Notes on this eToolkit for Interprofessional Education Faculty

We are a nation in a health literacy crisis. 1 in 2 U.S. adults have difficulty understanding and applying health information to their own self-care. This is according to a study by the Programme for the International Assessment of Adult Competencies (PIAAC), which developed and conducts the Survey of Adult Skills. The survey measures adults’ proficiency in key information-processing skills - literacy, numeracy and problem solving in technology-rich environments - and gathers information and data on how adults use their skills at home, at work and in the wider community. The U.S. results are troubling as noted above.

Health literacy is an important component of the Interprofessional Education Collaborative's (IPEC) Core Competency: Interprofessional Communication Practices. The contents of this eToolkit are meant to help address that competency.
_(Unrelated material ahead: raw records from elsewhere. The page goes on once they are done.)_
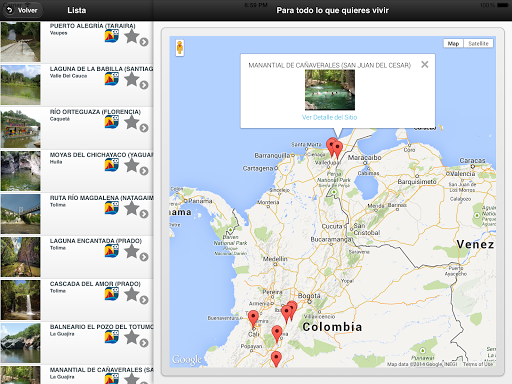Toggle the star for Laguna de la Babilla
This screenshot has width=512, height=384.
[x=132, y=79]
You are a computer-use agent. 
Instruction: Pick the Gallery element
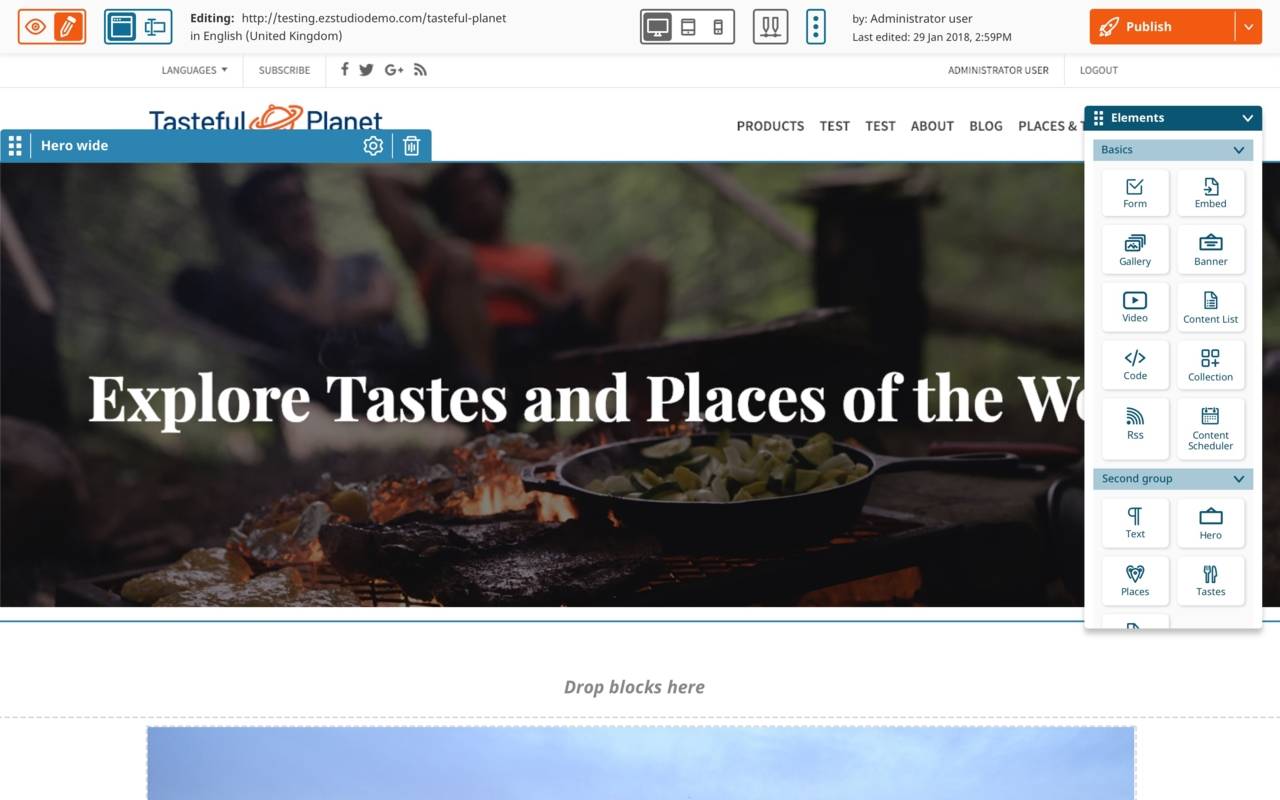[1135, 250]
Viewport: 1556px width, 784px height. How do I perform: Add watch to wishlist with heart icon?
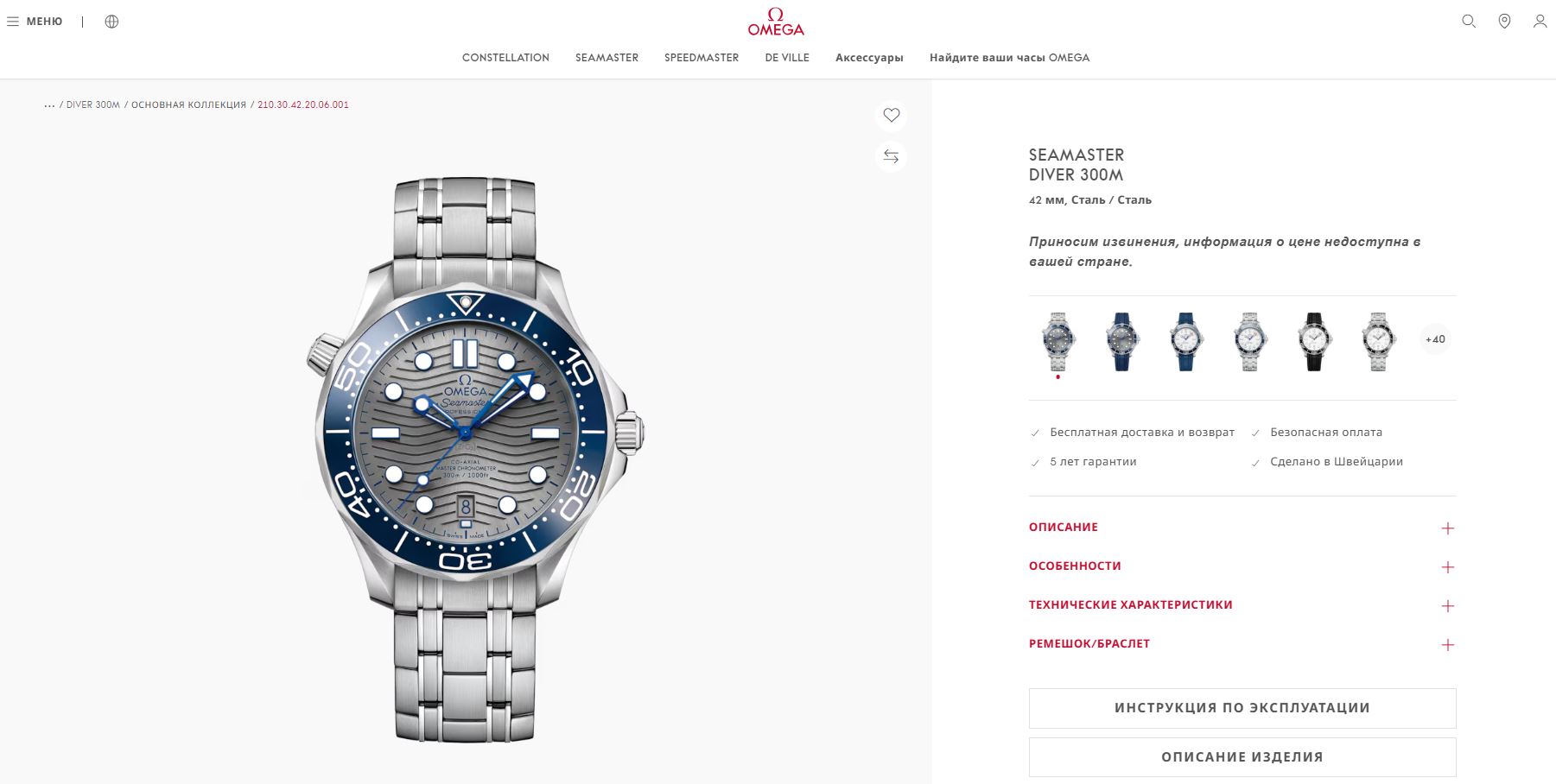pos(891,115)
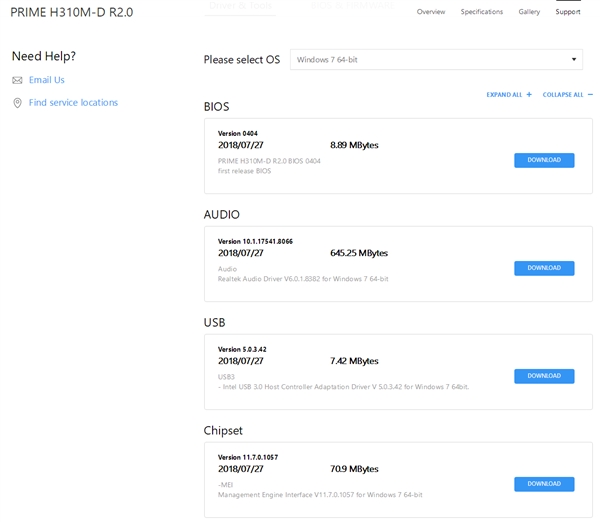Download the Realtek Audio driver
This screenshot has width=600, height=522.
(544, 268)
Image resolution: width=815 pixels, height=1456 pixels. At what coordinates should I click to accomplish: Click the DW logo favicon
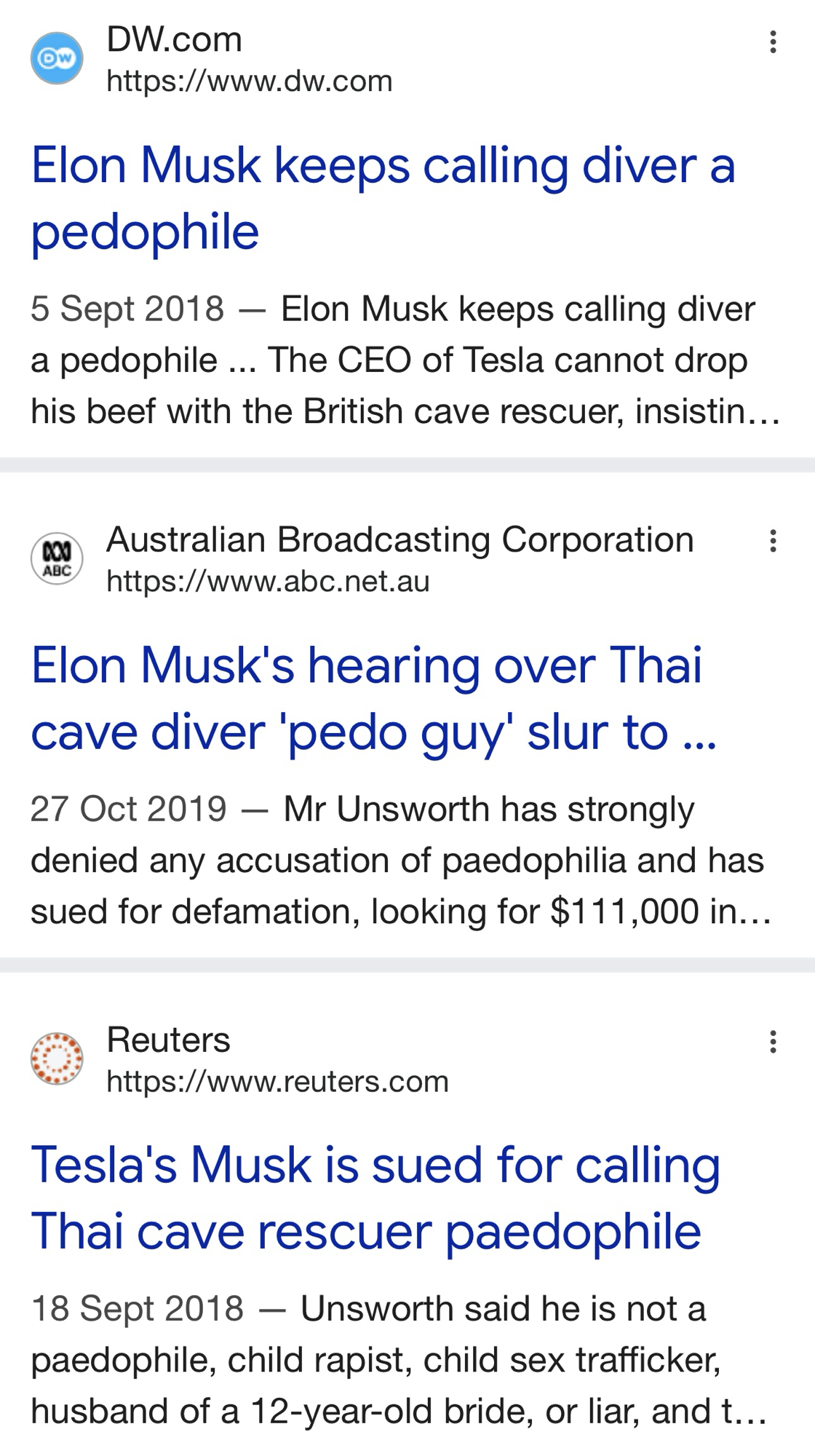[x=57, y=58]
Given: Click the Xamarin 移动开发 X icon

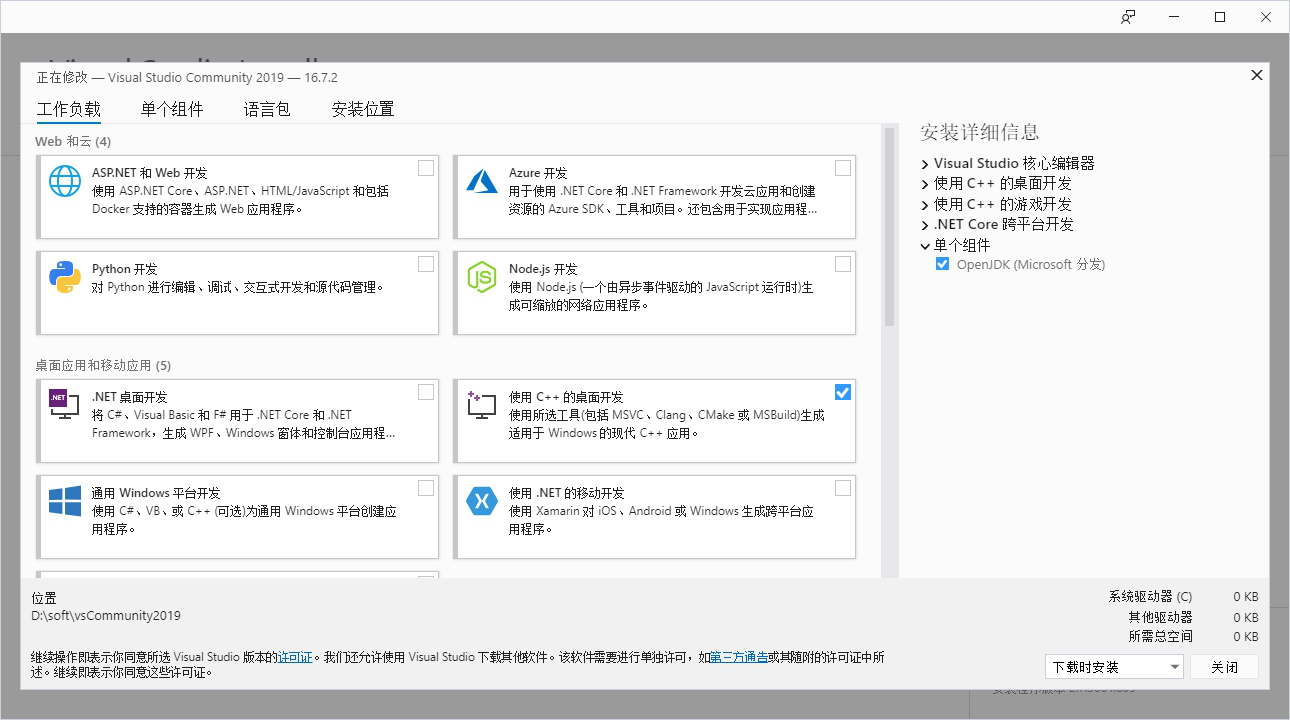Looking at the screenshot, I should click(x=482, y=500).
To further this goal, this eToolkit is also based upon the first-of-its-kind consensus work published on interprofessional educational health literacy competencies by Coleman CA, Hudson S, Maine LL. Health literacy practices and educational competencies for health professionals: a consensus study. J Health Commun. 2013;18 Suppl 1:82-102. In this study, through a consensus approach among a group of 23 health professions' education experts, appropriate and important knowledge, attitudes, skills and practices for mitigating health literacy that are shared across eleven health professions were identified. Items with a 90% or higher consensus among the study's panel of experts are addressed within this toolkit.  Thus the following 10 competencies: 

  • Ability to:
    • define health literacy
    • understand the different domains of health literacy: reading, writing, speaking, listening, numeracy
    • identify patients with low health literacy/recognize red-flag behaviors associated with low-health literacy
    • practice clear health care communication: Plain Language; Jargon-free;
    • deploy teach-back/show me/chunk and check
    • create shame-free practices/clinical environments
    • understand the connection between low health literacy and patient self-care; quality-of-life; patient safety;
    • recognize the role of culture and language in health literacy
    • identify appropriately written low literate patient education materials
    • practice universal precautions for health literacy (found under the Shame Free Practices/Clinical Environments Tab)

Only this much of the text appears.